INTRODUCTION
Road detection techniques have been extensively developed due to their widely
applications in driver assistance systems, visual navigation of Autonomous Land
Vehicles (ALV), the Intelligent Transport Systems (ITS) and other corresponding
researching fields (He et al., 2004).
Due to the fact that camera can acquire more abundant information from its
surroundings and at the same time supply a cheaper way for autonomous navigation,
several vision based road-following application systems have been developed.
Some researchers focus their works on structured roads, in which clear marks
can be recognized. The Generic Obstacle and Lane-Detection (GOLD) system (Bertozzi
and Broggi, 1998) at Parma University, Italy, reprojects the image ahead
of the vehicle onto the ground plane and extracts left-middle-right groups of
road markings. The Yet Another Road Follower (YARF) system (Kluge
and Thorpe, 1992) pays even more attention to the modeling of road geometry
and thereby estimates road-model parameters based on the road-marking extraction
result.
Obviously, these methods are not appropriate in many real-life situations in
which the roads have no clear road markings, such as roads in urban, campus
and country environment. Therefore, some researchers propose the road detection
methods those are applicable to unstructured roads. The Supervised Classification
Applied to Road Following (SCARF) (Crisman and Thorpe, 1993)

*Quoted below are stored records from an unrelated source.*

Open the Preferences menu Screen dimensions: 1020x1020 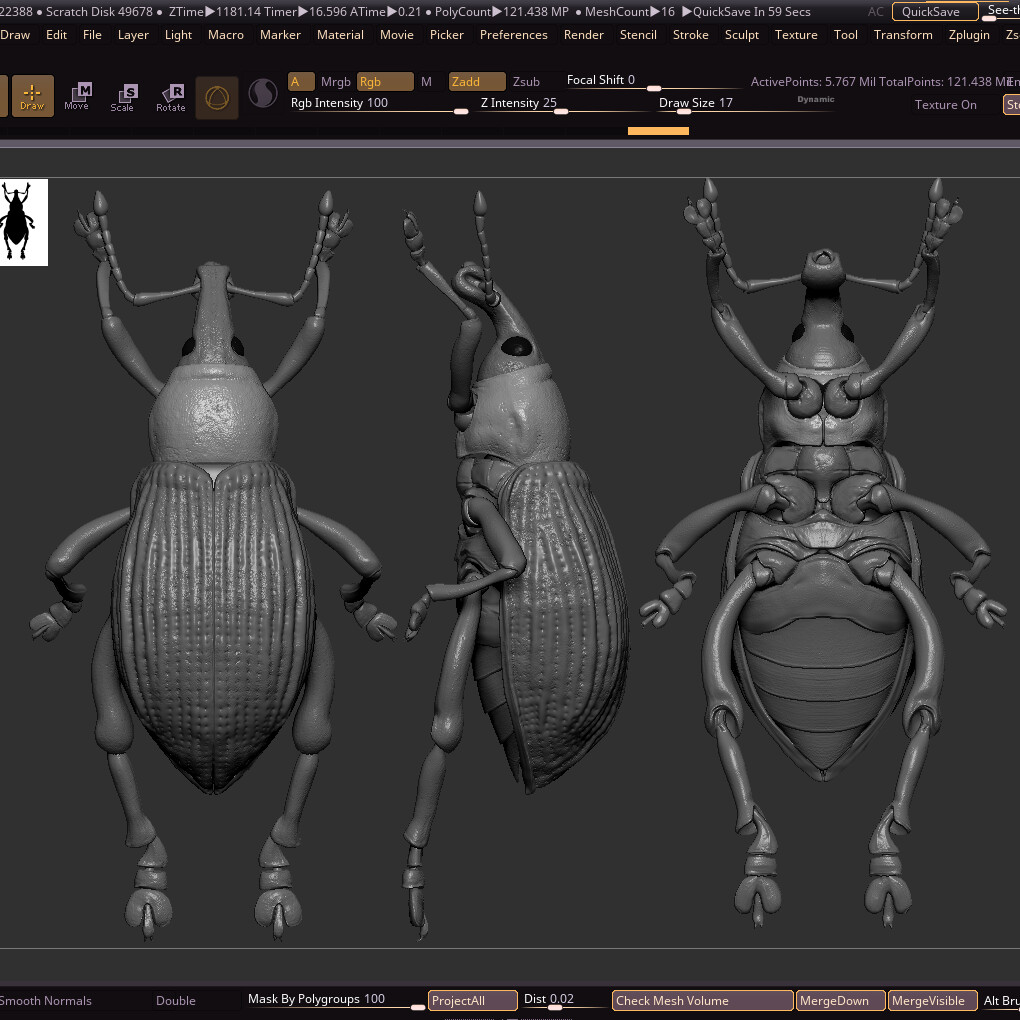coord(513,35)
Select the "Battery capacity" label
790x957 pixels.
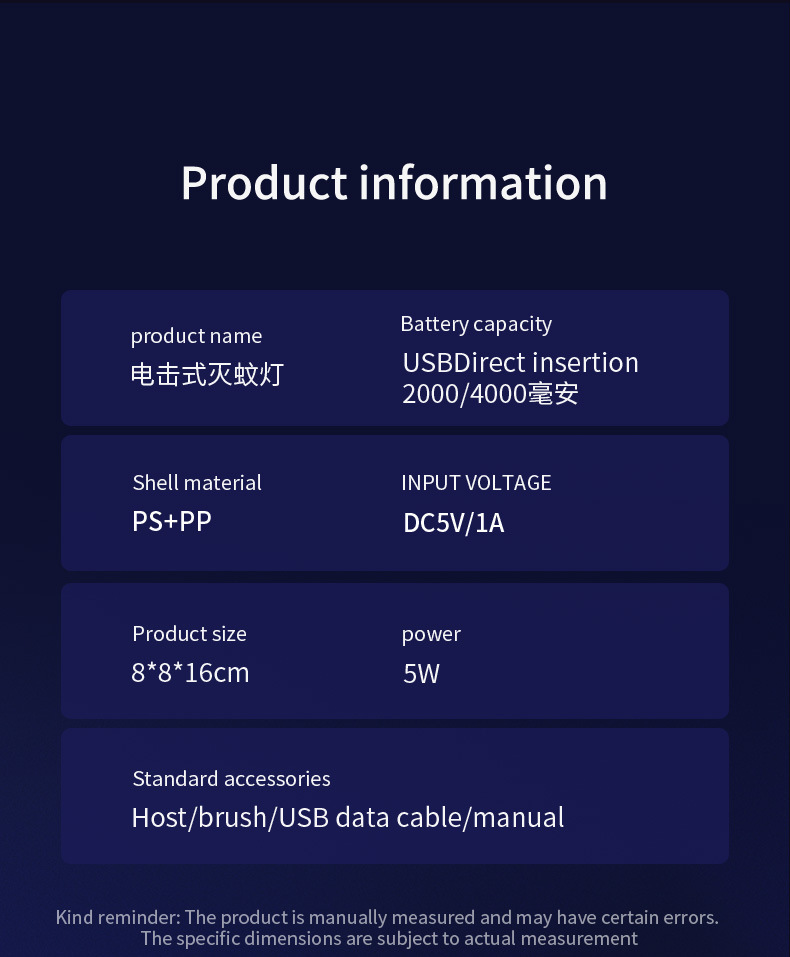pyautogui.click(x=476, y=324)
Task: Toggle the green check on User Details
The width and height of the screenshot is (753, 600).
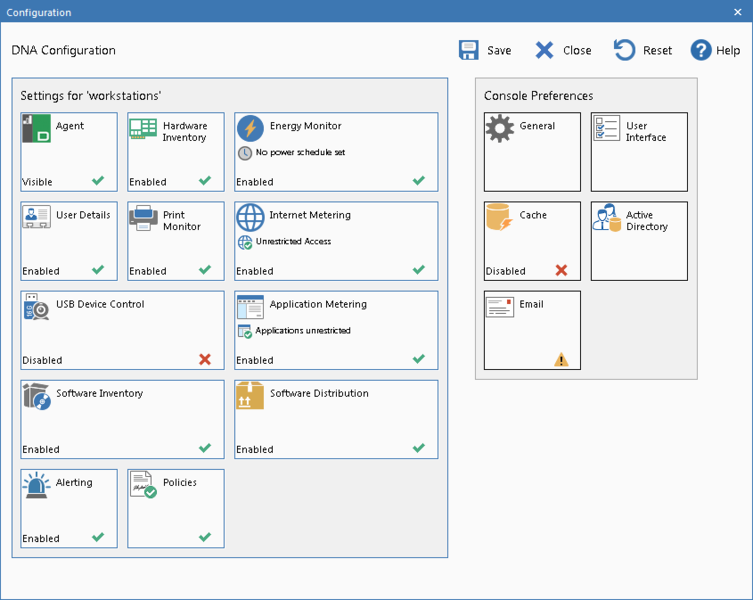Action: click(98, 270)
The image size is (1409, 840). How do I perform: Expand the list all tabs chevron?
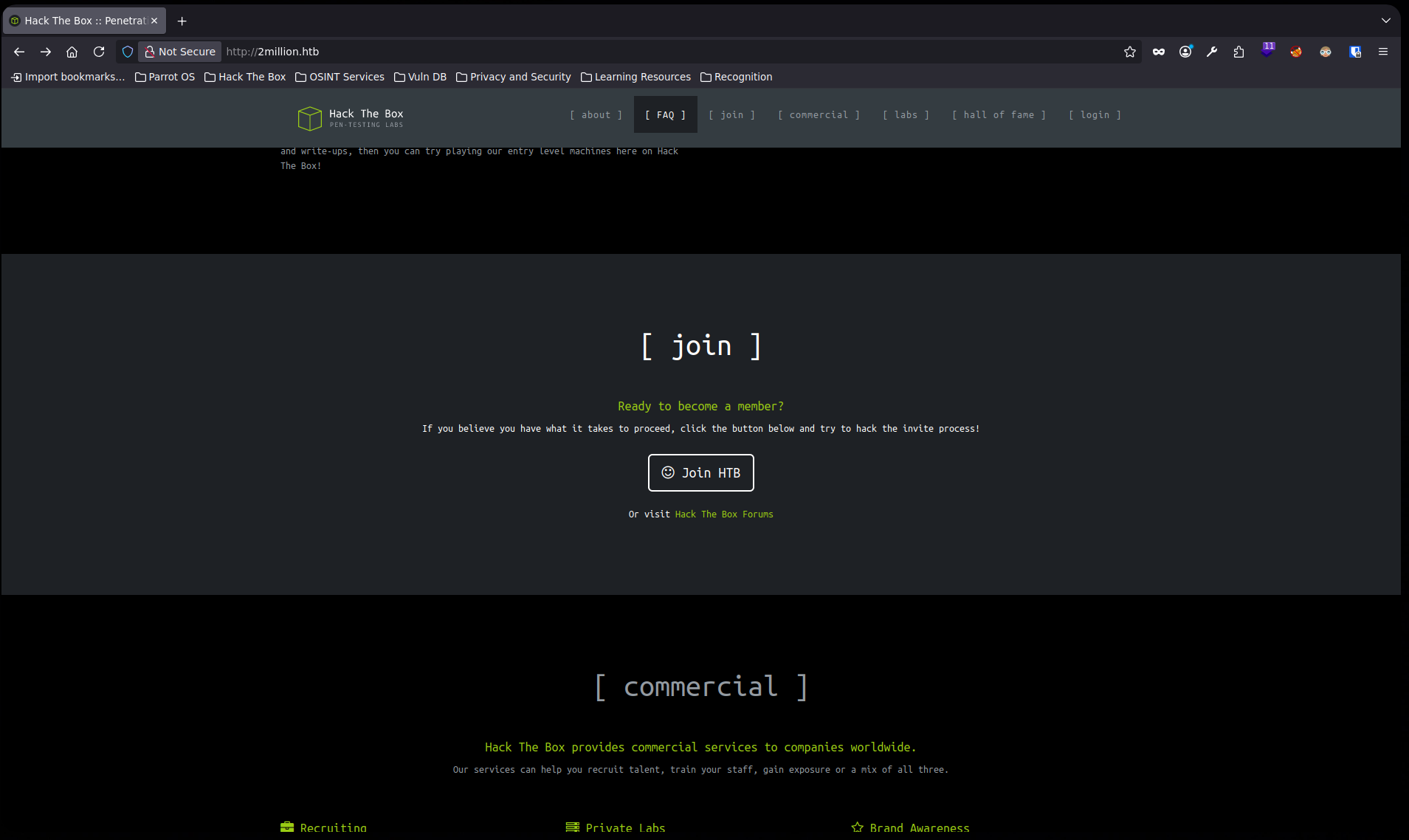(1385, 21)
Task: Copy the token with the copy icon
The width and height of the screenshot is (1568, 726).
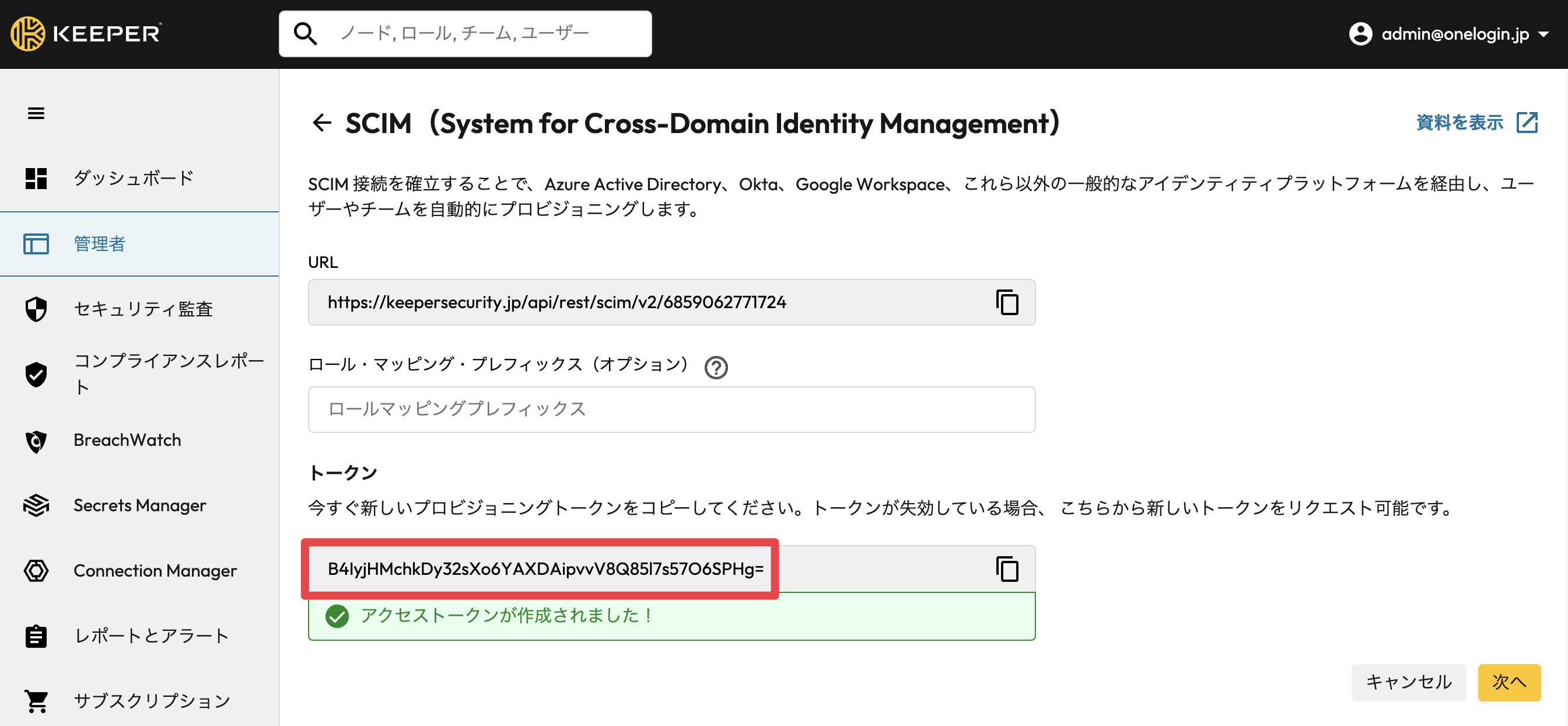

and unsupervised clustering applied to road following (UNSCARF) systems (Crisman
and Thorpe, 1991) at Carnegie Mellon University, have been built to deal
with road in parks, with no lane markings and considerable difference in color
between the road area and surroundings.
Four typical methods were proposed to realize robust road detection for the unstructured road which have no lane markings, may have degraded surfaces and edges and may be partially obscured by strong shadows:
Methods based on road features: Such methods, i.e., feature clustering,
threshold segmentation or region growing, usually catch the key point on color,
intensity or texture information between the road region and the non-road region,
are usually insensitive to road shapes, but sensitive to illumination, shadows
and water marks.
Methods based on road models: Such methods often assume a road model first, then, find the fittest model according to original images. Although, these methods can detect the road more integrally, it may be invalid when facing diverse road shapes.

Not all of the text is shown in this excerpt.